** start SUPPLIED PASSAGE **
Oh, I just assumed it did :)

If it doesn't, I think shipping with a modern ICU is a much smaller problem
really...

While pg_upgrade requires having the old and new cluster software in
>>> place, I don't think it helps allowing different ICU versions for each
>>> cluster.
>>
>>
>> Depends on where they are installed (and disclaimer, I don't know how the
>> windows installers do that). But as long as the ICU libraries are installed
>> in separate locations for the two versions, which I *think* they are or at
>> least used to be, it shouldn't have an effect on this in either direction.
>>
>
> They are.
>

Good. So putting both in wouldn't break things.

That argument really only holds for different versions, not for different
>> clusters of the same version. But I don't think the installers (natively)
>> supports multiple clusters of the same version anyway.
>>
>
> They don't. You'd need to manually init a new cluster and register a new
> server instance. The installer only has any knowledge of the cluster it
> sets up.
>

I'd say that's "unsupported enough" to not be a scenario one has to
consider.

>> The tricky thing is if you want to allow the user to *choose* which ICU
>> version should be used with postgres version <x>. Because then the user
>> might also expect an upgrade-path wherein they only upgrade the icu library
>> on an existing install...
** end SUPPLIED PASSAGE **
** start DATASET EXCERPTS **
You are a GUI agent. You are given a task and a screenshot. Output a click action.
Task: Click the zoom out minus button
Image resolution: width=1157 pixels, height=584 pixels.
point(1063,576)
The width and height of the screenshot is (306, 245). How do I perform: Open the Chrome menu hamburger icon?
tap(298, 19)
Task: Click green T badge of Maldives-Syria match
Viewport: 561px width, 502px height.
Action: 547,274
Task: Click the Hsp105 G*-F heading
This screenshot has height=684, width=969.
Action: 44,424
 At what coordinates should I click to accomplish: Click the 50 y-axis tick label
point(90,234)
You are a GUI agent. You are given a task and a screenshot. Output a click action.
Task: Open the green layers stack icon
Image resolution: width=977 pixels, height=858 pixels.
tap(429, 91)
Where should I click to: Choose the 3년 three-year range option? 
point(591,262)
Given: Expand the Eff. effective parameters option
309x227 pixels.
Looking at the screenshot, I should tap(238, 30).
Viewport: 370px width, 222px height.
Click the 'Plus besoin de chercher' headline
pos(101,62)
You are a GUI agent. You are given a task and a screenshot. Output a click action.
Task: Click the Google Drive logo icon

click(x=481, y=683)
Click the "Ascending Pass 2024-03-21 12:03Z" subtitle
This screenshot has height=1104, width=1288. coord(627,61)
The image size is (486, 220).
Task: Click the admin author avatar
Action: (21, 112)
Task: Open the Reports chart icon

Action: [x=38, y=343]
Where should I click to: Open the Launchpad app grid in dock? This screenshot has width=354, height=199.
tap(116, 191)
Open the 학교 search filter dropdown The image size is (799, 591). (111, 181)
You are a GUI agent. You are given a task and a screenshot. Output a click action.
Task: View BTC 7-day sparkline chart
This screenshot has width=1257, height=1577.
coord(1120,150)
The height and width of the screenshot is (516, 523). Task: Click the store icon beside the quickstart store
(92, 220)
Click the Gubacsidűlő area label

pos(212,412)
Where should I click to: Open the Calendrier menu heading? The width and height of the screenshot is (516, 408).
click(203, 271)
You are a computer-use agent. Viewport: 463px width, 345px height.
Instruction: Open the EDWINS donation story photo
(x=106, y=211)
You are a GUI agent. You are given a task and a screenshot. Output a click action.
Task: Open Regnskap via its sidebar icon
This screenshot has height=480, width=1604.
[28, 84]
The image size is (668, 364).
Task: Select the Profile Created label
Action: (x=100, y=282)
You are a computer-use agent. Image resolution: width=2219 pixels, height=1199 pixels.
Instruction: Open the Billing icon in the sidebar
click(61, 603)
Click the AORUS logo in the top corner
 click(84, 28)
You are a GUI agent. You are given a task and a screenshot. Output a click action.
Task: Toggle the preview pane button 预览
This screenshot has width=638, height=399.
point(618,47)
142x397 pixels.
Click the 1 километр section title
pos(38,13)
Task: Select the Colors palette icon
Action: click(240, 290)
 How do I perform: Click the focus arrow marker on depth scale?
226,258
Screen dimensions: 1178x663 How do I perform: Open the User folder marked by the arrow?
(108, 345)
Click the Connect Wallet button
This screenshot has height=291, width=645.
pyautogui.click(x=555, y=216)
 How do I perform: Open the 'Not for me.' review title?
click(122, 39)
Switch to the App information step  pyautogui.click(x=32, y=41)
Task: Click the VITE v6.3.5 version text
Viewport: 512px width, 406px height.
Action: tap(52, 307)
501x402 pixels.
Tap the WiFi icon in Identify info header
** end DATASET EXCERPTS **
EXERCISE TASKS —
1. In the ICU discussion, what does the installer have knowledge of?
2. Summarize the ICU discussion in two sentences.
3. Reproduce the stretch of the ICU discussion from "I'd say that's" through "an existing install...".

RESPONSES PER TASK —
1. Only the cluster it sets up.

2. The ICU libraries for two versions are installed in separate locations, so putting both in wouldn't break things, though the installers don't natively support multiple clusters of the same version, which is called "unsupported enough" not to consider. The tricky case is letting the user choose which ICU version is used with a given postgres version, since the user might then expect to upgrade only the ICU library on an existing install.

3.
I'd say that's "unsupported enough" to not be a scenario one has to
consider.

>> The tricky thing is if you want to allow the user to *choose* which ICU
>> version should be used with postgres version <x>. Because then the user
>> might also expect an upgrade-path wherein they only upgrade the icu library
>> on an existing install...